Actually that's precisely what I'm saying too. Is a singularity that does not lose information not a singularity?

Hawking has said there is no information lost since he resolved the disconnect between QT and GR with Hawking radiation. Today his announcement attempts to resolve the EH firewall issue

GR made no statements about whether information was lost or not because General relativity did not deal with information, but matter, it only stated that what crossed the event horizon we no longer had access to. Quantum General Relativity has been trying to resolve the issue for many years, Classical GR doesn't care because retention of wavefunctions isn't fundamental to GR, and as long as mass and energy are conserved then there is no fracture in the theory the fracture only occurs when you consider quantum wavefunctions.

Much like Newtonian mechanics doesn't care about relativistic effects because at the velocities, gravitational fields etc. that the objects are interacting within there is no sufficient deviation from the Newtonian frame.

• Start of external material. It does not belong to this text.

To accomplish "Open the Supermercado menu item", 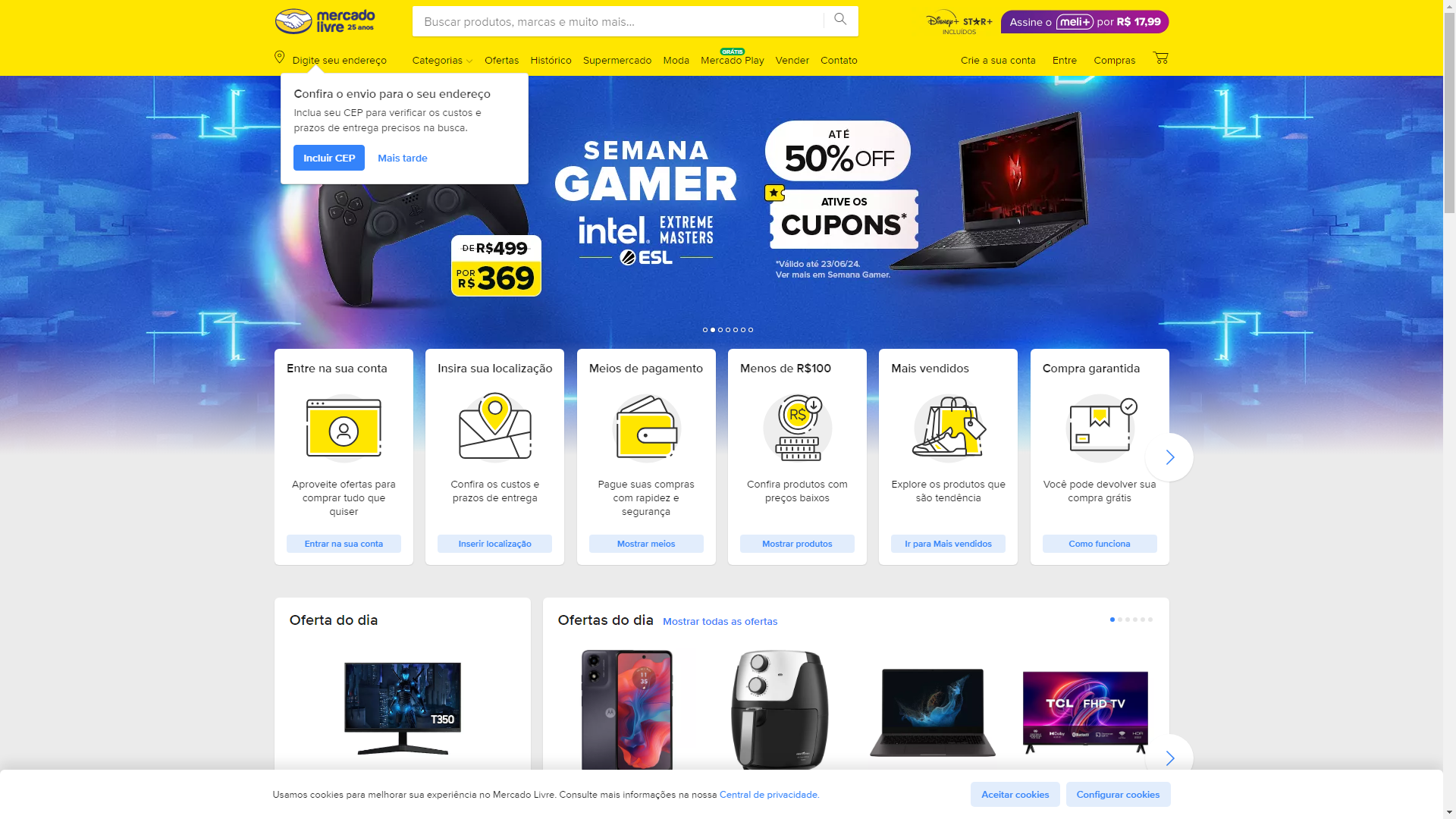I will [x=617, y=60].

However once you achieve sufficient velocity and/or gravity Newtonian mechanics do not function as predicted.

Quote:
Originally Posted by Glitch View Post
There also was no such thing as an "apparent horizon" until Hawking invented the term.
Hawking and Penrose previously discussed the possibility at Oxford IIRC it was discussed from the fallout of their 1965 Penrose-Hawking Singularity Theorems (so think early 70's). I might be wrong since it predates my existence (never mind my degree). So while you could be correct that Hawking invented the term, it was a while ago and others have used it prior to this announcement.

Booth also discusses the apparent horizon in his "Black Hole Boundaries" paper in a 2005 edition of the Canadian Journal of Physics, and Wald and Iyer discuss them in "Trapped Surfaces in the Schwarzchild Geometry and Cosmic Censorship" paper 1991.

All I said was it resurrects the concept that they [apparent and event horizons] are not coincident and one or the other may not physically exist, or they may be coincident.

You probably are unaware of it because it's never been in any form "popular physics", because it does not lead to B-grade Sci-Fi movies, or capture peoples imagination.

Quote:
Originally Posted by Glitch View Post
Quantum mechanics is the only solution that allows all information to be retained and eventually released through Hawking radiation, albeit not in the same condition that it went in.

Besides the loss of information, as suggested by GR, it also says that there is no difference between normal space and the event horizon of a black hole. That one could pass the point of no return and not even be aware. Whereas QM says that everything that passes the event horizon hits a "firewall" and is turned into a quark-gluon plasma soup.

Hawking's solution offers a third non-contradictory alternative.
I've already covered General relativity above. Information in the form of wavefunctions is fundamental to Quantum Theory, mass and energy are fundamental to General relativity.

Hawkings solution offers a resolution of the EH Firewall by eliminating it (the event horizon), however we don't know the fallout to the specifics. Hawking has been wrong before, a number of times.

Quote:
Originally Posted by Glitch View Post
Lastly, it was DARPA that invented the Internet in 1968, not CERN. CERN (specifically Tim Berners-Lee) developed the World Wide Web, HTTP, and HTML protocols.
Which would make CERN part of the conglomerate that made the Internet would it not? TCP/IP isn't much use without the HTTP protocol and some markup language for text formatting.